另类注解:在胜地前台办公室的工作人员一般都是穿衣服的。Landman 解释说“我们有不间断电源监督人员、啤酒配送,以及其它常常光顾办公司的人。这样我们就得穿着衣服。但是像今天这样的日子,华氏102度,我可能就会光着身子接电话。”除了办公室,在休闲胜地周围, Landman 说度假者都要遵守一些常规性规则,如男女躺或坐在躺椅上时得围块围布或是毛巾。

不太另类的收入:2006年他们的收入有望突破100万美元。

8、禽类粪便肥料公司

企业家:Bill Thomas, 53岁
公司名称:BioScientific Inc.                                                                                                             地址: 亚利桑那州,凤凰城

成立日期:1992

入选理由:Thomas 有一家小型的肥料销售公司,这些肥料是用鸡粪便做的,名叫Guano Plus (guano 是西班牙语动物粪便的意思)。这家公司将从专业养鸡场回收的鸡粪晒干,然后调成液体,并添加26种矿物质和营养物质,使其有抗虫害功能,纯天然肥料让植物生长更健康。

Thomas 的起步:在电脑公司工作时,他就决定要开一家自己的公司。受退休的科学家 Richard Gordon 博士的启发,当时这位博士研究出一种将鸡粪转变成肥料的配方,并且正在寻找合伙人。Thomas的兄弟,是一个投资银行家,他知道Gordon,他为两人牵线。后来两人在1992年联手生产并将鸡粪肥料销售给农民。遗憾的是Gordon 7月去世了,但是Thomas仍在做这家公司,并且正在完善改良这个配方生产出一种新产品,叫做Great Big Plants(大庄稼)投向市场。
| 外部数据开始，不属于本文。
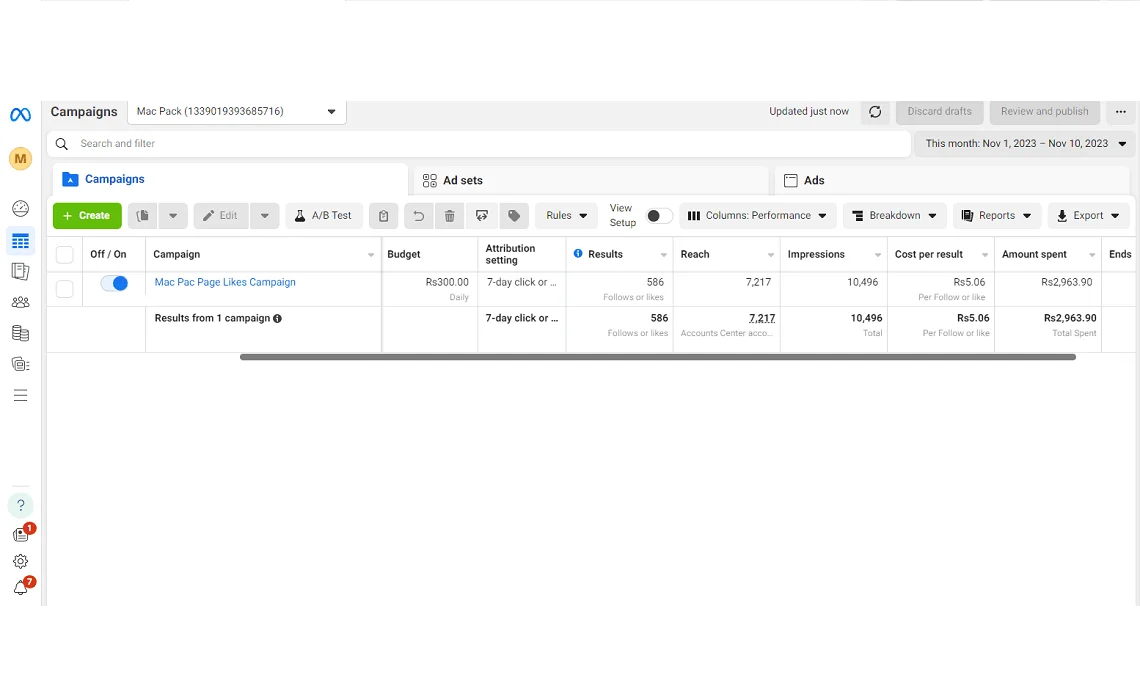Click the help question mark icon

point(20,505)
人们第一次听到他们公司时的反应:对常见的反应就是一脸困惑,尤其是第一次听到时,‘你在做鸡屎生意?你怎么能建起这样一个公司?’

另类爆料:有那么几次,Thomas和他的7个员工负责将融化的鸡屎倒进一个有孔的大罐里,几乎每个人都被 Guano Plus浸了个透。“被 Guano Plus浸透可真是个非同寻常的开始。”Thomas说。

不太另类的收入:Thomas说这是他公司的隐私,他不会透露他们的收入,但是接受采访被问及一年是否能收入100万时,他说远远不止。的确,远远不止。今年年初Thomas告诉凤凰城一家商报自他们公司成立15年来,已有过10亿庄稼使用过他们的鸡粪肥。

9、欢迎来到电视城

企业家:Georgette Blau, 31岁
公司名称:On Location Tours Inc. 

地址:纽约城

成立日期:2000

入选理由:开旅游公司没什么新鲜的,但是Blau经营的线路却不太寻常。On Location Tours 的旅游车会带游客去他们喜欢的电视剧中出现的场景参观。开始,他们带游客去George 和Louise Jefferson 电视中的“故居”,现在他们又开辟了最近很火的电视剧景区,如The Sopranos 中的 Bada Bing 脱衣俱乐部、《欲望都市》中Carrie 挂帽子的公寓。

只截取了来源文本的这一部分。